The Jesus Model
The Jesus Model: Invitation & Challenge
The Jesus Model for true discipleship is that he “invited” the Twelve to be in his life in a close mentoring/discipling relationship. The effect of this highest level of “invitation” is that it produced a high level of “challenge” to change and be accountable to change toward Christ’s kingdom values and living. The disciples were constantly challenged under the watchful eye of Jesus to change their worldview way of thinking (repent), and he trained them to think according to his kingdom ways as their King.
True conversion from one worldview to the “other-worldly” heavenly view can come about only by a discipleship method that Christ demonstrated and put into play. When his disciples thought “promotion” of the greatest among them to sit beside Jesus, he taught “demotion” to that of a servant among them which would make them great. When the disciples thought “get even” like the Pharisees taught (an eye for an eye) Jesus taught “forgive” and let it go.
Jesus placed the disciples near himself to observe that he actually lived before them what he taught them to do. They were close to their mentor and remained close to each other to experience the change to an “other-worldly” model and example of living in the king’s domain as his citizens representing his kingdom laws, principles, and values between God and man and citizen to citizen.
There are four quadrants in the church today (see chart below).
The Sunday Event quadrant (upper left) is the “Chaplaincy Quadrant” of a corporate gathering of many to receive teaching, worship God, and say “hello” to each other. It is a high invitation to attend but lacks challenge through a discipling experience. It isn’t discipleship. It’s merely a door that could lead to discipleship. It’s mostly made up of an audience of consumers in a “client/provider relationship” who aren’t challenged to change or reproduce. The message might challenge them, but they can walk out, unchanged, and no one would know. Thus, high invitation to attend, but low challenge to change without the accountability found in a discipleship group. It is a “cozy culture” quadrant of church life. An important quadrant, yes. Biblical to have corporate meetings, yes. But it doesn’t create a true discipleship experience according to the model of Jesus.
The lower left quadrant is the “Indifferent Quadrant” made up of other group settings that provide closer community experiences through life groups, Bible classes, midweek services, short-span Bible studies, youth groups, etc. It’s a low invitation (attend or not) scenario, however, because there’s no commitment level to an ongoing invested mentor/disciple relationship. And it is a low challenge (attend or not) scenario for the same reason in that there’s no mentor to challenge personal behavior and conversion toward walking and living out kingdom values on a personal level. As in the Sunday service event, no one intimately knows the people attending, their struggles, or their challenges, and can be just as easily overlooked or be detached from one another on a surface level and never be “in” someone’s life enough to help disciple them. This is a “lethargic culture” quadrant given there’s no invitation to enter into a mentoring/mentee relationship.
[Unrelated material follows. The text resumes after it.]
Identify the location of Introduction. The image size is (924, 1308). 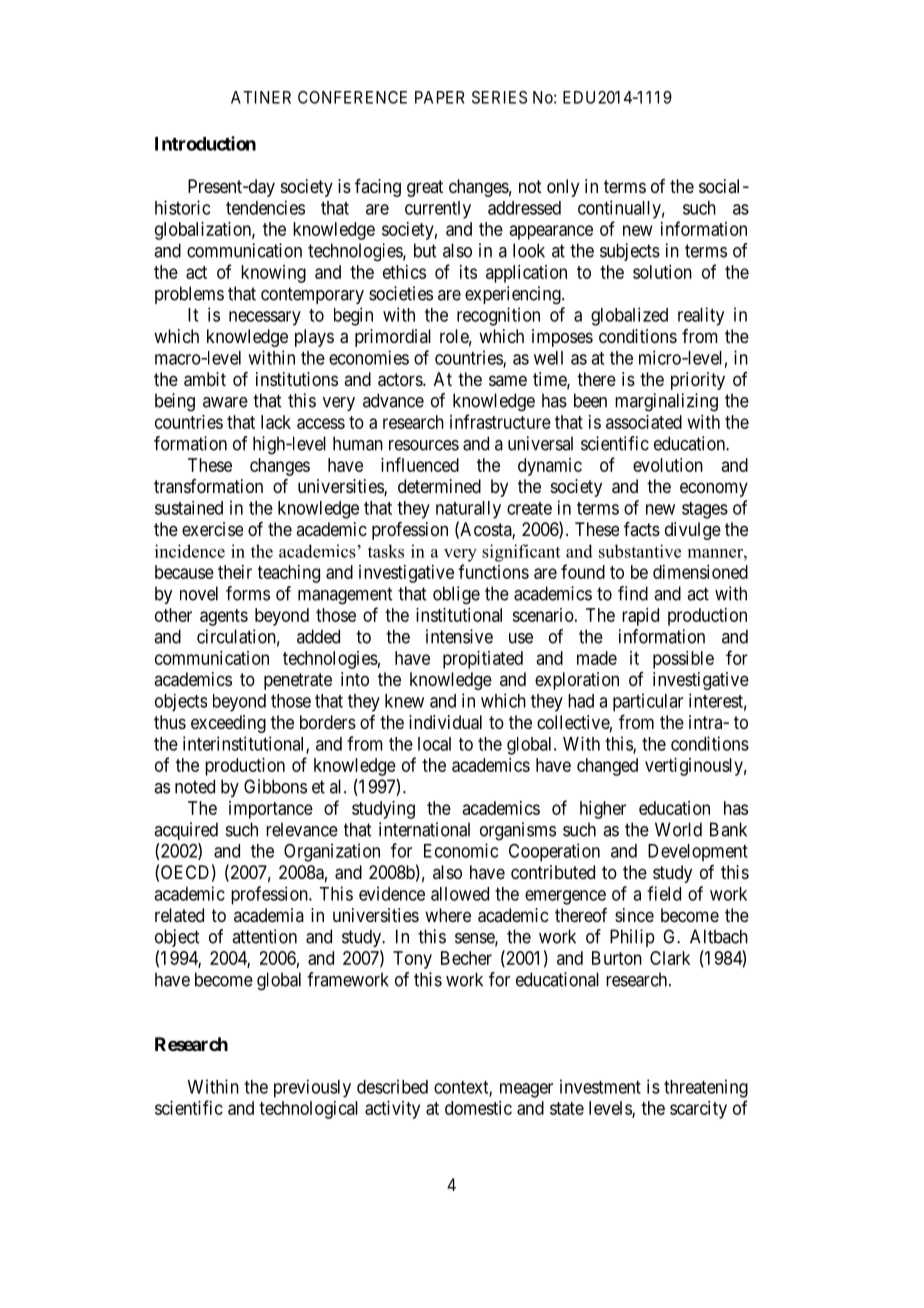
(205, 143).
Nor is there much effort to invest in someone’s life or have the permission to speak directly into someone’s life to their wrong behavior or worldviews like Christ was able to do to those who “wanted” him to challenge them, painful as that might have been to their carnal natures. “Faithful are the wounds of a friend (mentor).” The other groups again are important but do not create a discipleship experience that makes and reproduces disciples according to the Jesus Model.
The lower right quadrant is the “Servant Quadrant” made up mostly of staff members of a church, and those who volunteer to serve or lead in various departments and functions of the church. This is the quadrant of people who exist primarily to administrate the organization, running the church programs and/or being the behind the scenes support for what happens at the event of a Sunday morning service. These folks receive a “high challenge” from the church to serve the church and all its activities (within and without through outreach events). But it’s a low challenge culture in that they experience the pastors and leaders more as managers or bosses, rather than in a mentor/mentee relationship. Much energy is poured out by these people in this quadrant, but it is a “stressful culture” due to them being in the smallest percent level of participation from the population at large, with the highest demand of responsibility to carry the load others let them do. They give out, but nothing is poured back into them relationally, and so they burn out, feeling undervalued, under-appreciated and stressed out by the demands of their job. It has the highest rate of turn-over in church life. Again, an important and necessary part of the church many are called to, but it isn’t a mentor/mentee relationship as it happens in the Jesus Model of discipleship.
Finally, the last quadrant, which few churches have, is the “Discipling Quadrant.” It is an “empowered culture” because it’s made up of discipleship groups that have a mentor/mentee relationship, and an intimate, accountable relationship with three others. Thus, the healthy balance of high invitation and high challenge which causes advanced and accelerated growth in the disciple. They become “producers” of other disciples rather than merely “consumers” as attendees who spectate but don’t change or grow closer to Jesus. This upper right quadrant is the Jesus Model. It is how he laid the groundwork for advancing his kingdom through the strategic method of radically investing in the lives of a few to make them “other-worldly” and thus world-changers wherever they went.
Until the church gets a hold of this understanding that making disciples isn’t a spectator’s sport, cozy, easy, or about being in the limelight, we’ll not see the best method of evangelism on the planet is through discipleship.